__What to work on__.
A) Find every distinct word in the challenge write-up that is written entirely in capital letters. List each one once.
B) Reproduce the challenge write-up word for word, starting at "Opening the PCAP" and ending at "a resource /lootz.".

Hack The Box – Keep Tryin’ (Forensics Challenge)

This packet capture seems to show some suspicious traffic.

All that is provided for this challenge is a small PCAP, and the observation that it contains “some suspicious traffic”. Let’s go!

Opening the PCAP in Wireshark we find that it only contains 26 packets.

The first thing my eye was drawn to was the DNS traffic. The use of TXT records with long, seemingly random hostnames looks a lot like DNS tunnelling, but let’s see what else we have.

Looking through the PCAP we find that Packet 10 contains a HTTP POST request to a resource named /flag. Following the HTTP Stream (tcp.stream eq 0) shows the following text:

TryHarder

Similarly, in Packet 21 we find another HTTP POST request to a resource /lootz.

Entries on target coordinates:

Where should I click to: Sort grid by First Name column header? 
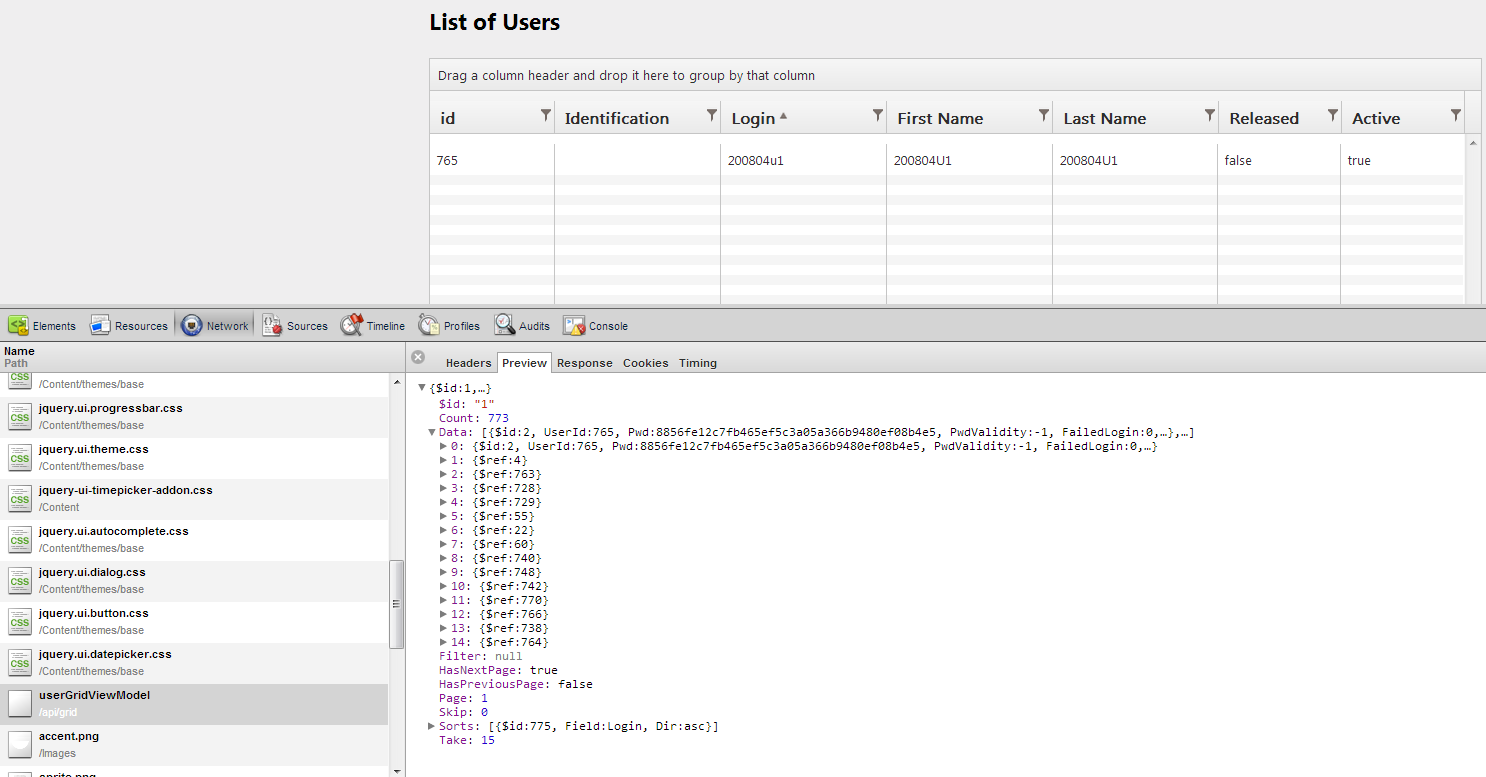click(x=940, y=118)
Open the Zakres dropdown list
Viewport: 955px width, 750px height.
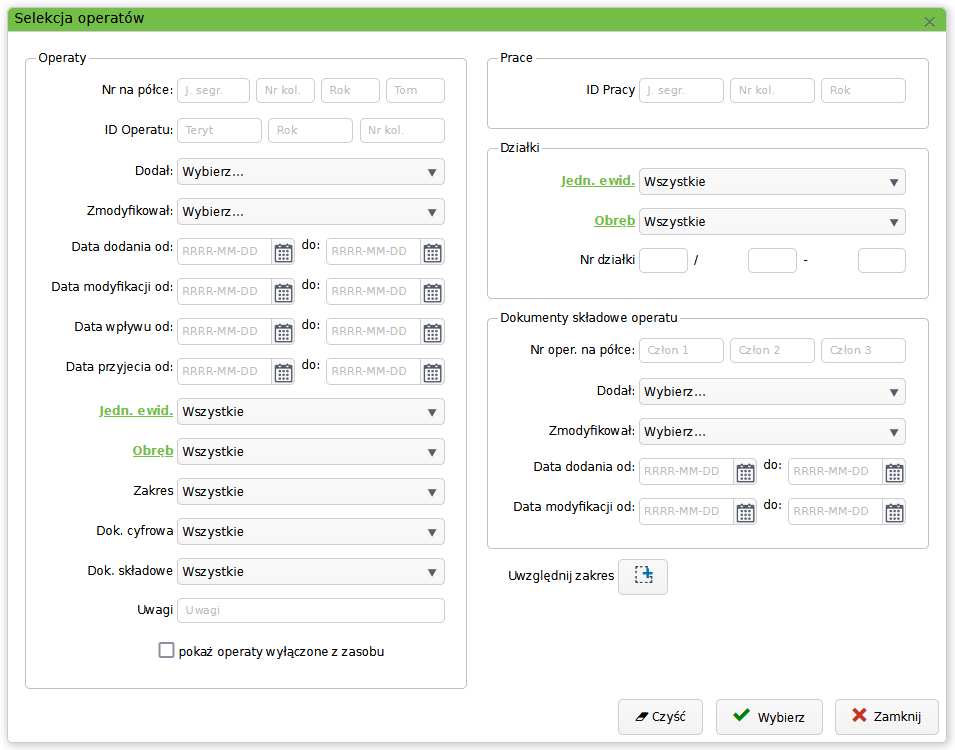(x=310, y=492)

__Results for each task__.
A) PCAP, DNS, TXT, HTTP, POST

B)
Opening the PCAP in Wireshark we find that it only contains 26 packets.

The first thing my eye was drawn to was the DNS traffic. The use of TXT records with long, seemingly random hostnames looks a lot like DNS tunnelling, but let’s see what else we have.

Looking through the PCAP we find that Packet 10 contains a HTTP POST request to a resource named /flag. Following the HTTP Stream (tcp.stream eq 0) shows the following text:

TryHarder

Similarly, in Packet 21 we find another HTTP POST request to a resource /lootz.